L'enjeu peut être explicite : il s'agira de démontrer qu'un système n'était pas infecté, comme le médecin légiste démontrera que la victime n'a pas été empoisonnée. Il peut être aussi implicite, car permettre à celui qui nous a missionné de savoir qu'un fait ne s'est pas produit peut grandement influencer les enseignements qu'il en tirera. On imagine un juge, qui n'inculpera pas pareillement son témoin assisté s'il sait que ce dernier non seulement a infecté une machine, mais qu'il a de plus exfiltré des données.
Certes, une fois encore, c'est sans doute attendre de Root Me ce qu'il n'a pas vocation à apporter. Toutefois, ce n'est vrai qu'en partie, et je pense qu'il faudrait que les auteurs de challenges de forensics en élaborent dont la finalité serait de prouver une absence. A quoi pourrait ressembler le flag dans ses conditions ? Je ne le sais pas. A ces génies de trouver. Ils ont largement démontré qu'ils savaient enterrer un flag ; il n'appartient qu'à eux de passer le cap suivant, qui consiste à le faire disparaître. Nom du challenge : 64rc1m0r3 🙂
Bref, surtout ne pas se priver de Root Me
Root Me est passionnant, j'espère l'avoir bien dit. Pédagogiquement, on est dans un registre qui n'a pas été sans me renvoyer à un cursus de MBA, où le principe très anglo-saxon était que tout l'enseignement se fondait sur des études de cas. Cela a ses limites, car il est parfaitement possible de ne s'en tenir qu'au cas. Toutefois, il n'appartient qu'à l'étudiant de repousser ces dernières en profitant de l'opportunité unique qui lui est offerte de s'intéresser à un sujet, contre points trébuchants, pour l'approfondir au-delà de ses seuls besoins de l'instant.
Sur Root Me, du moins pour ce qui concerne les challenges forensics que je rappelle être les seuls que j'ai relevés – pour l'instant, évidemment ! –, la difficulté m'est apparue très bien dosée. J'en reste même étonné, tant il me semble rétrospectivement avoir été pris par la main pour rentrer dans le forensics, tout particulièrement pour apprendre à utiliser l'incontournable volatility. Sans doute, je ne débarque pas en informatique, mais en matière de forensics, je n'y connaissais vraiment rien – même pas cracker en mon temps sur Amiga, lire le code des autres m'ayant jusque-là fort peu inspiré...

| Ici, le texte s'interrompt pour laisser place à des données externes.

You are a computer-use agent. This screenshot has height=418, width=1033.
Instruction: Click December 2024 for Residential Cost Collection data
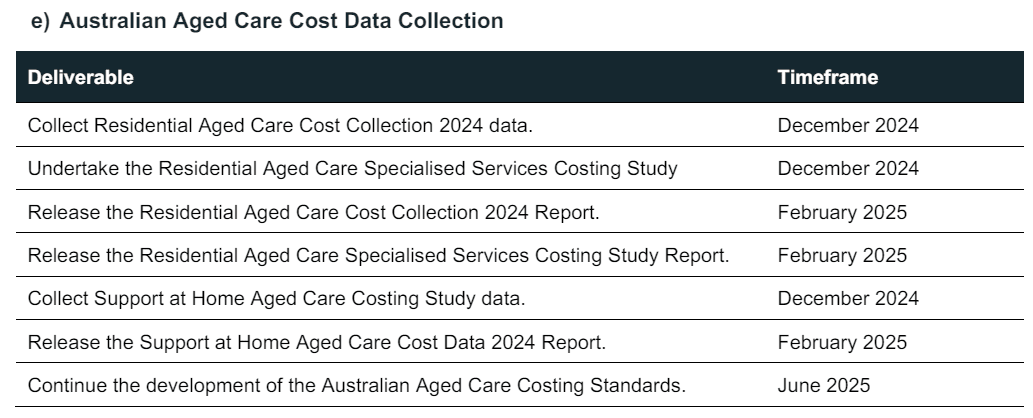tap(847, 126)
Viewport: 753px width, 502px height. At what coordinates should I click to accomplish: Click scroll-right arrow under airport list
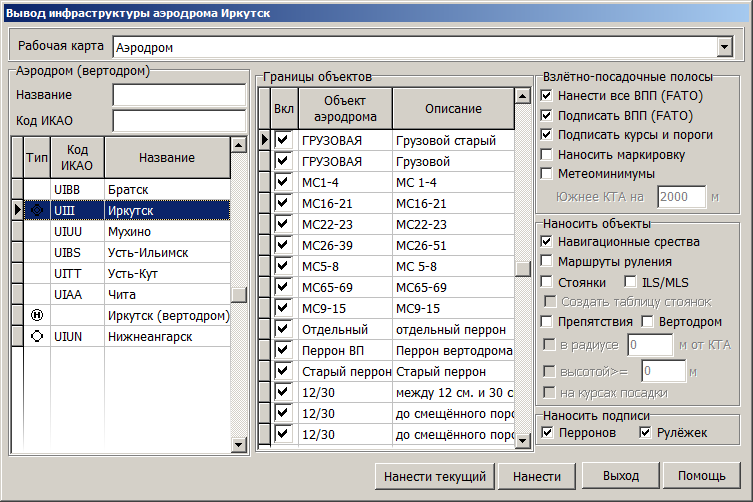pyautogui.click(x=238, y=445)
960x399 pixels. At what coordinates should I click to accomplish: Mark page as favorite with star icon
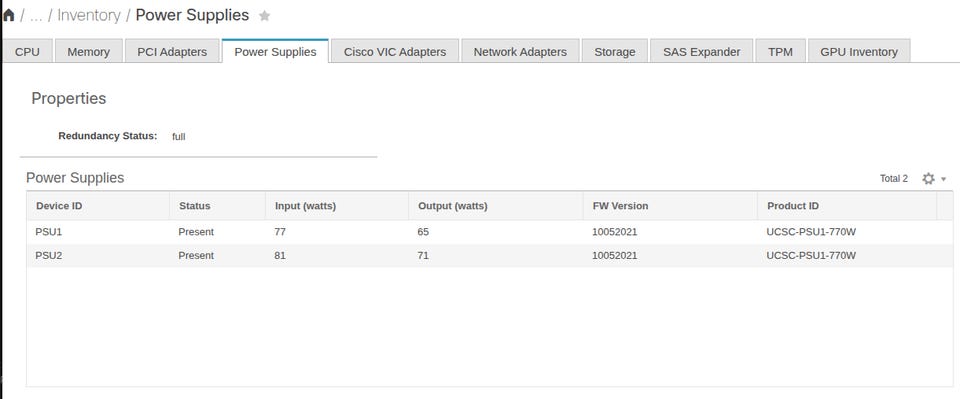264,16
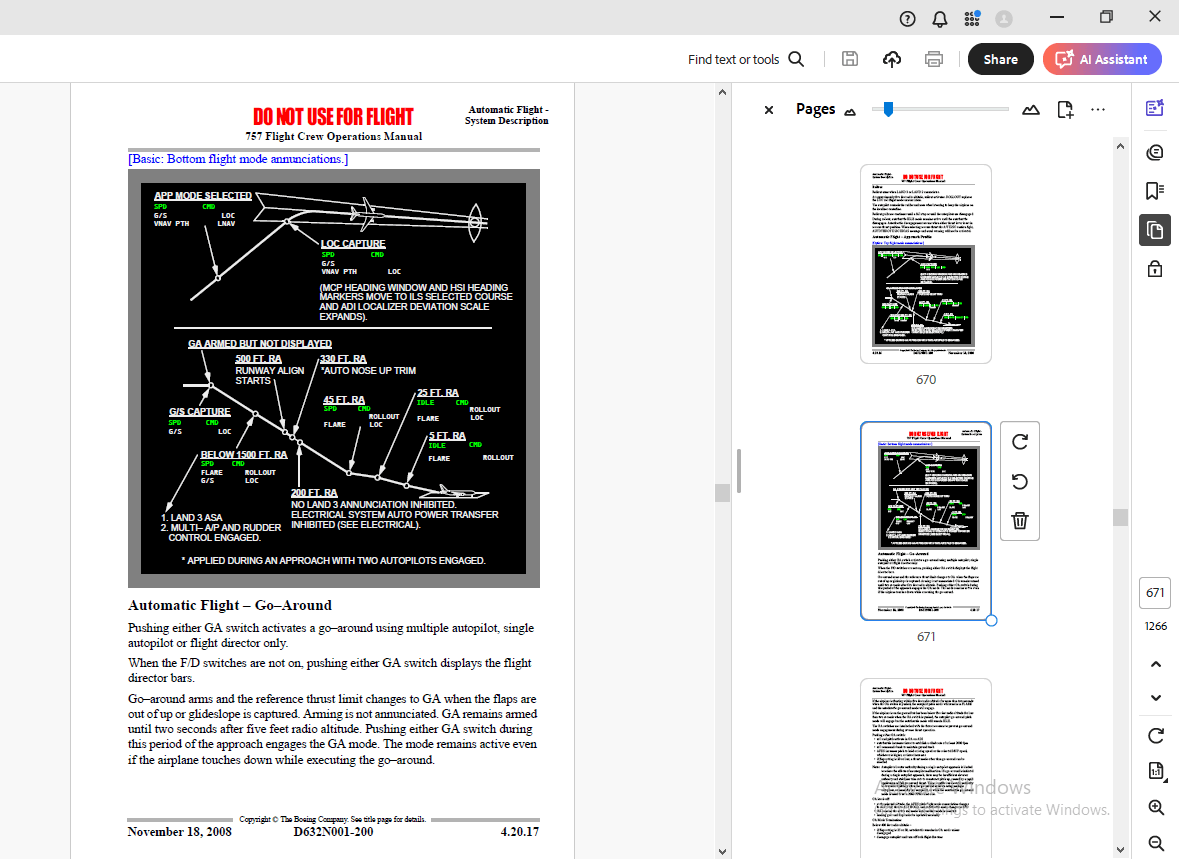Image resolution: width=1179 pixels, height=859 pixels.
Task: Click the Share button
Action: pyautogui.click(x=1000, y=59)
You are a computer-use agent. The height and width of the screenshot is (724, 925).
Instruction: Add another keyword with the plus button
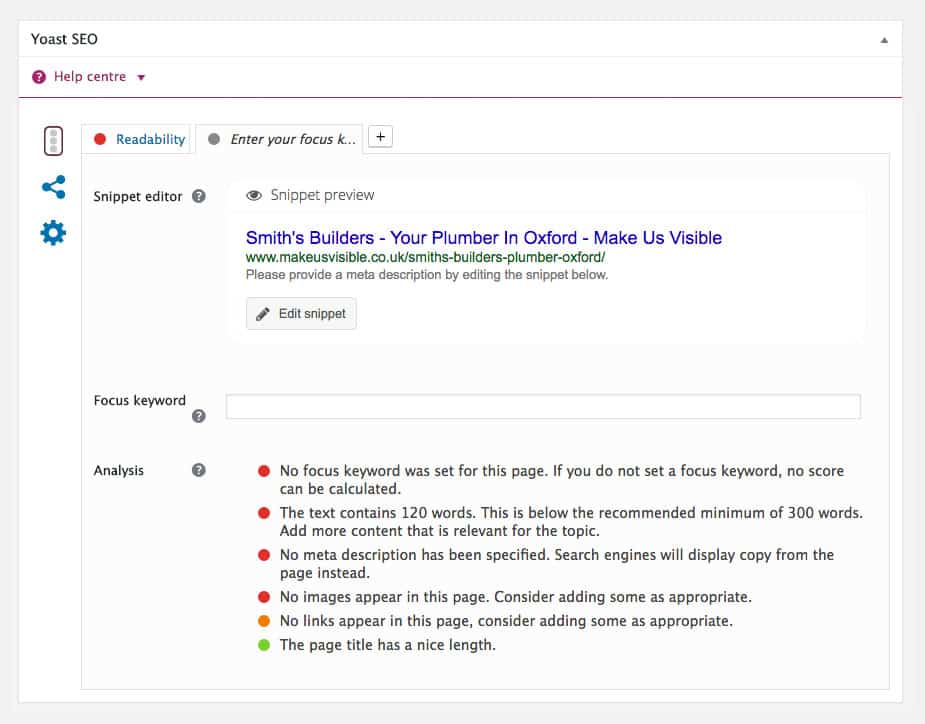tap(381, 137)
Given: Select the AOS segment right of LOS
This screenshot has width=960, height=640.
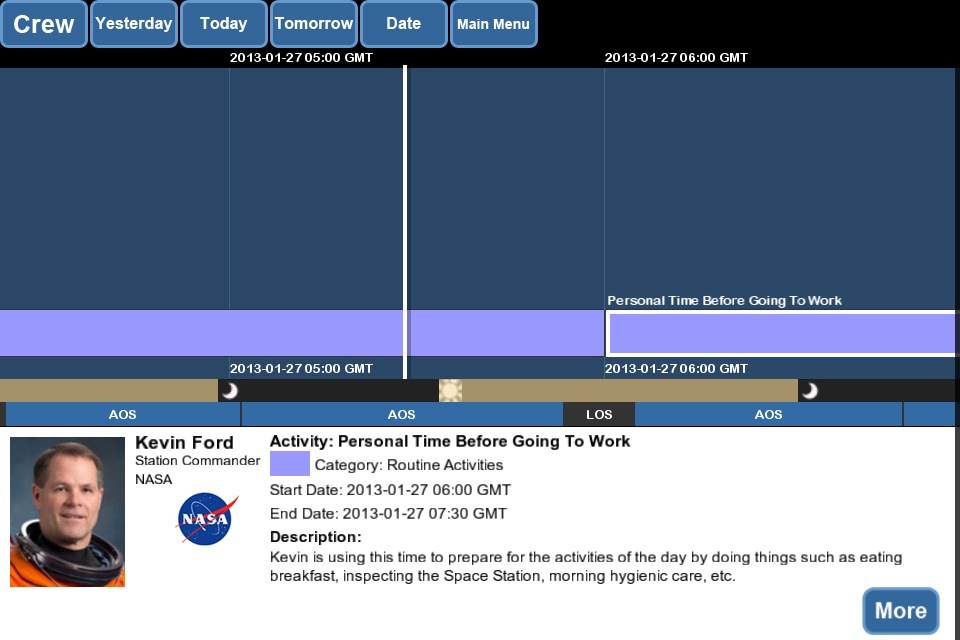Looking at the screenshot, I should [768, 415].
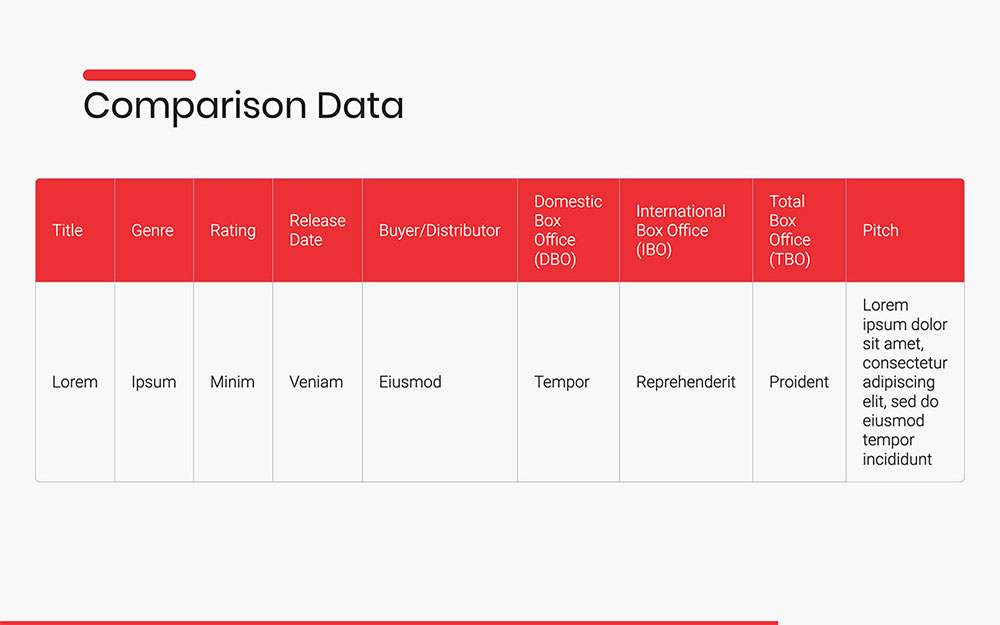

Un grand merci donc à ceux qui ont créé et animent Root Me, ainsi qu’à ceux qui ont produits les challenges de forensics. Ceux-là, je les ai souvent voués aux gémonies ces derniers temps pour m’avoir jeté dans une telle Géhenne, mais c’est bien tout le jeu : Thanat0s, sambecks, eilco, N1lux, makhno, sourcePerrier, Bernstein, fraf, Futex, cryptax, koma, Siras, franb, dans le désordre et en espérant n’avoir oublié personne.
Je ne saurais donc trop chaudement recommander à vous tous, petits et grands, d'aller vous amuser sur Root Me. Et comme il existe certainement de nombreux sites du même acabit, j'invite ceux qui les ont testés de s'inscrire à un Meetup du fort sympathique chapitre France d'OWASP pour en faire l'objet d'un flashpoint, voire d'un atelier.
NB : La version de cet article publié dans Programmez! contient deux témoignages de rootmistes intéressants à lire.